Excerpts from a dataset:

________________________

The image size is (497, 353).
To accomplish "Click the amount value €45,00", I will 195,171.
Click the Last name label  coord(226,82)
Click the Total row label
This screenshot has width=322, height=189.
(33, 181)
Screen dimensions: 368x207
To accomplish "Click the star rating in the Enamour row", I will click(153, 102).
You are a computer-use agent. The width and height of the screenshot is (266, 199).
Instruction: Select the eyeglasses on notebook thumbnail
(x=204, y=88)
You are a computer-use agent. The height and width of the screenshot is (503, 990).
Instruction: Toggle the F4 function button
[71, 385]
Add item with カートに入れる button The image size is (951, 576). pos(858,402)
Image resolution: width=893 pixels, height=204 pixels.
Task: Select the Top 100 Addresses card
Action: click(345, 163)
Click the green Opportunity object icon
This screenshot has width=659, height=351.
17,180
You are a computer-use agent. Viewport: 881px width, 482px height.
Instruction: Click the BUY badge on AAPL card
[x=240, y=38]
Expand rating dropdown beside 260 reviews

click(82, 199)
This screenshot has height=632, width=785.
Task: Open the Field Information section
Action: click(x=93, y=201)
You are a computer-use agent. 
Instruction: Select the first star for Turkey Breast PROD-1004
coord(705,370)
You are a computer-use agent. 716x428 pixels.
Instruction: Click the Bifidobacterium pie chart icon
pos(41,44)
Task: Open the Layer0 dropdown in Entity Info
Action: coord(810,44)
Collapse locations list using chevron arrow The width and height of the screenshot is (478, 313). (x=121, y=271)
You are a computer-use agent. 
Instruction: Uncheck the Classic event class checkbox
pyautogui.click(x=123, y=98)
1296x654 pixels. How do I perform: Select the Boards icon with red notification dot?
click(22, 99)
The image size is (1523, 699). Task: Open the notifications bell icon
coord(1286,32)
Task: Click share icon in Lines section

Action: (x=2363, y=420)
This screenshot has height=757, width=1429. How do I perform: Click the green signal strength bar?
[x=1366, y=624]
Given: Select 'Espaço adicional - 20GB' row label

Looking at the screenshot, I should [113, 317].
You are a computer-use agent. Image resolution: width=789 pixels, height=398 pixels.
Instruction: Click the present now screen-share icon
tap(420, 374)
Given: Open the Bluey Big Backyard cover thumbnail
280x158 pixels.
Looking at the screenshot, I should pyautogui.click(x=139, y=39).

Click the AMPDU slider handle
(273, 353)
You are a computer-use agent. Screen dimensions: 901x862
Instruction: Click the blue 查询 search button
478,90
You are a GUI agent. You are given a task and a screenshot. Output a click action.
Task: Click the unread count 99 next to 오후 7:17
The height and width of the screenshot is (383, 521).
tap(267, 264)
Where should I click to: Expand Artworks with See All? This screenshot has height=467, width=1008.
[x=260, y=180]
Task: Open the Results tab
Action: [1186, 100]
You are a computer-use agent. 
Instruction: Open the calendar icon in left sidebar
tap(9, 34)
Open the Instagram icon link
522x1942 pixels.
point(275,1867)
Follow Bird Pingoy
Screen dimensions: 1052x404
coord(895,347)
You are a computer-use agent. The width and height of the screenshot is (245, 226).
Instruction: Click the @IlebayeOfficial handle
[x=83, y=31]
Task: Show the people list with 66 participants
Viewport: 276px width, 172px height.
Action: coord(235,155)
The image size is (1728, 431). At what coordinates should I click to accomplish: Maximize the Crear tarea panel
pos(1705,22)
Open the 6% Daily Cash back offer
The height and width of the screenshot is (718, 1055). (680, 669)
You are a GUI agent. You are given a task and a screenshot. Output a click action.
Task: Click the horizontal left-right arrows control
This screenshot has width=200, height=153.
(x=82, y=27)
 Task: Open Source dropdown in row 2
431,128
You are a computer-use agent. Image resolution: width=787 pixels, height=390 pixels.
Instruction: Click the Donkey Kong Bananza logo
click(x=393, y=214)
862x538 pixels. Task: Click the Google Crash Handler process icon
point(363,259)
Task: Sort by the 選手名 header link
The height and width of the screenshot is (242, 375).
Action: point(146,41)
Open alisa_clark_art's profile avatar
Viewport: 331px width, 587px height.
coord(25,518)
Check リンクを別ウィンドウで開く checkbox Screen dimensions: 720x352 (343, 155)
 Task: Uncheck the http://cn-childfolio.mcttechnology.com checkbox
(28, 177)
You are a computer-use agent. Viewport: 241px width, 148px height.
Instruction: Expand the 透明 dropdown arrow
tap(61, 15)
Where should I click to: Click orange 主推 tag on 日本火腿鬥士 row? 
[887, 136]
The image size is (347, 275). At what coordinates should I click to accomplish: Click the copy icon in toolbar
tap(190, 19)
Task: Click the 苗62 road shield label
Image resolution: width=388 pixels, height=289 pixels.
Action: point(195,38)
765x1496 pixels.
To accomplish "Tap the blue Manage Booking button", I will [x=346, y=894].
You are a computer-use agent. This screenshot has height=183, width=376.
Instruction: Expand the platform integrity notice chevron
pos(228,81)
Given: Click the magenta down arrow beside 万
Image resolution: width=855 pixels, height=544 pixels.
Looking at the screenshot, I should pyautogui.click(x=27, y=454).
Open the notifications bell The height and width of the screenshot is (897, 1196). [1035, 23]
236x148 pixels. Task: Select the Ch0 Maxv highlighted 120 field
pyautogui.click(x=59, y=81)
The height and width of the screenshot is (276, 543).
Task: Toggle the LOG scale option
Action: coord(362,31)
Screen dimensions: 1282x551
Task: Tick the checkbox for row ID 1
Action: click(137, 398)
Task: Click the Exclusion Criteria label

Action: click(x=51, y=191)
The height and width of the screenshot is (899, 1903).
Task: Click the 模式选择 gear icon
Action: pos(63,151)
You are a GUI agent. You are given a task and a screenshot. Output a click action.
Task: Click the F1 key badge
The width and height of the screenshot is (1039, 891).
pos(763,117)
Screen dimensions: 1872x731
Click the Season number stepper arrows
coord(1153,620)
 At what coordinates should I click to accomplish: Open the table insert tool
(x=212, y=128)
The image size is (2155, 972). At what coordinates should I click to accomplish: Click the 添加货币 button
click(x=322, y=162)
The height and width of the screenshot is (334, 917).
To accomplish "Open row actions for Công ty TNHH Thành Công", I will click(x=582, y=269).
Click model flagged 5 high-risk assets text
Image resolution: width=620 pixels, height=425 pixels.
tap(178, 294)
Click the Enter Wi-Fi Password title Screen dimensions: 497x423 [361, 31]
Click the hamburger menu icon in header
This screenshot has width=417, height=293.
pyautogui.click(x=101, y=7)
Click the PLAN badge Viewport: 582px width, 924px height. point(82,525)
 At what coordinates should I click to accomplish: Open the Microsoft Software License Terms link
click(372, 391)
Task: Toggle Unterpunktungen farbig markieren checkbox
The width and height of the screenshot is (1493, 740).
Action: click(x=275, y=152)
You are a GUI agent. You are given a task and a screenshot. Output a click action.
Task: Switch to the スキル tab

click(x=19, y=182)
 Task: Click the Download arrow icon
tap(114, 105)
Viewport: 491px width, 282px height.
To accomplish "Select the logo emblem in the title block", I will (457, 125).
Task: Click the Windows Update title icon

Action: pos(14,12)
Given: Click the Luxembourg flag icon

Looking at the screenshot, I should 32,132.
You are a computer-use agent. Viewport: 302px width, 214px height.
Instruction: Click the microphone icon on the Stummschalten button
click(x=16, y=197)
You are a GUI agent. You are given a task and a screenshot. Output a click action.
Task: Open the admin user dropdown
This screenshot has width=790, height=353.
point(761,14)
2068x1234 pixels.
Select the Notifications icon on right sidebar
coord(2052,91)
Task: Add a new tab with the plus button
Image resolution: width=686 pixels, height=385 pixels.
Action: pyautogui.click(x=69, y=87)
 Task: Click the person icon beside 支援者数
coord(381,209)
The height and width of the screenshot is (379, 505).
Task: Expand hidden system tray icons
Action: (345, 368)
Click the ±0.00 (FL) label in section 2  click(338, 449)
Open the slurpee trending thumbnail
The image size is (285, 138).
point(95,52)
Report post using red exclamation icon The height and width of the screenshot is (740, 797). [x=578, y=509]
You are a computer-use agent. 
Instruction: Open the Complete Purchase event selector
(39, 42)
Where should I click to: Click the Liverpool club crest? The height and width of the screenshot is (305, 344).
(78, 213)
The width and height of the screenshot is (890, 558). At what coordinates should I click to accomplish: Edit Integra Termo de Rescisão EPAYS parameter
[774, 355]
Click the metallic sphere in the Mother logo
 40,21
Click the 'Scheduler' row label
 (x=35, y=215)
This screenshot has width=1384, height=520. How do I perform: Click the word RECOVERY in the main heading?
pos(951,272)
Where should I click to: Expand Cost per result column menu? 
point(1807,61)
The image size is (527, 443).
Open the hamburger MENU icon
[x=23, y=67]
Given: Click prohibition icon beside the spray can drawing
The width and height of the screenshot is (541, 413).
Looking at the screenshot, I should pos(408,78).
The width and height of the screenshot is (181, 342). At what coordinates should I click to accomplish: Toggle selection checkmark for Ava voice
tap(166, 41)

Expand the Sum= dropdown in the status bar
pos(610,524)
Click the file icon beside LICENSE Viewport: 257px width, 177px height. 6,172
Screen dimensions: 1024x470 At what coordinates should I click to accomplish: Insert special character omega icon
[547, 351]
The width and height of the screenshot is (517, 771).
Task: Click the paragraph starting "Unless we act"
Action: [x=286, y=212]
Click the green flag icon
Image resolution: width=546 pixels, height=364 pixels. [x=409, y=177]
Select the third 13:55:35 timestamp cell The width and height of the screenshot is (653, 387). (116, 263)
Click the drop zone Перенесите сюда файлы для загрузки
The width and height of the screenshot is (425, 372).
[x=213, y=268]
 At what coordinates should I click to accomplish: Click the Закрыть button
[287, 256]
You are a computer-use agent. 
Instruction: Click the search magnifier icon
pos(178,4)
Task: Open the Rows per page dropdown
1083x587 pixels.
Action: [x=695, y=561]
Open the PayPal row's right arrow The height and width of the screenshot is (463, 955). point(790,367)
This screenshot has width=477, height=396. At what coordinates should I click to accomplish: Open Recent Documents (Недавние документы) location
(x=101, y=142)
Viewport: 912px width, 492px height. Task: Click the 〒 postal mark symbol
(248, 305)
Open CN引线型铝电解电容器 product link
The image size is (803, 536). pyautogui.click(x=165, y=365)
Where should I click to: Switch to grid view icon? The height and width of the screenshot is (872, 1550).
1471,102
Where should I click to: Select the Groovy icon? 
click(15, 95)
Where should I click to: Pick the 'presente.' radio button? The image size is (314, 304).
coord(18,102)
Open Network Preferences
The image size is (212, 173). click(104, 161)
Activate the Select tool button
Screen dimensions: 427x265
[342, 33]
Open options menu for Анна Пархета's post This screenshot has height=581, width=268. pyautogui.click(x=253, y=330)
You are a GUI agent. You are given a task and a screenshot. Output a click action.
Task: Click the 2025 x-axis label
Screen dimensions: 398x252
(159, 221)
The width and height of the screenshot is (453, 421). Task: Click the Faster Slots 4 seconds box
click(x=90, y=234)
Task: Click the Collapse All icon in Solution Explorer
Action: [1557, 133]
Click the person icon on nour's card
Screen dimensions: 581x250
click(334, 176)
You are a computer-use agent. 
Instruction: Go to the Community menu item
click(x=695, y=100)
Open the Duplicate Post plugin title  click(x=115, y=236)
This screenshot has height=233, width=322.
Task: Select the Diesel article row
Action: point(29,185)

________________________

WHAT TO WORK ON — All that belongs in the answer is the run of lines above from the line containing "Task: Show the" through the line containing "You are a computer-use agent. Viewport: 241px", exactly as written.

SOLVED PROBLEM —
Task: Show the people list with 66 participants
Viewport: 276px width, 172px height.
Action: coord(235,155)
The image size is (1728, 431). At what coordinates should I click to accomplish: Maximize the Crear tarea panel
pos(1705,22)
Open the 6% Daily Cash back offer
The height and width of the screenshot is (718, 1055). (680, 669)
You are a GUI agent. You are given a task and a screenshot. Output a click action.
Task: Click the horizontal left-right arrows control
This screenshot has width=200, height=153.
(x=82, y=27)
 Task: Open Source dropdown in row 2
431,128
You are a computer-use agent. Image resolution: width=787 pixels, height=390 pixels.
Instruction: Click the Donkey Kong Bananza logo
click(x=393, y=214)
862x538 pixels. Task: Click the Google Crash Handler process icon
point(363,259)
Task: Sort by the 選手名 header link
The height and width of the screenshot is (242, 375).
Action: point(146,41)
Open alisa_clark_art's profile avatar
Viewport: 331px width, 587px height.
coord(25,518)
Check リンクを別ウィンドウで開く checkbox Screen dimensions: 720x352 (343, 155)
 Task: Uncheck the http://cn-childfolio.mcttechnology.com checkbox
(28, 177)
You are a computer-use agent. Viewport: 241px width, 148px height.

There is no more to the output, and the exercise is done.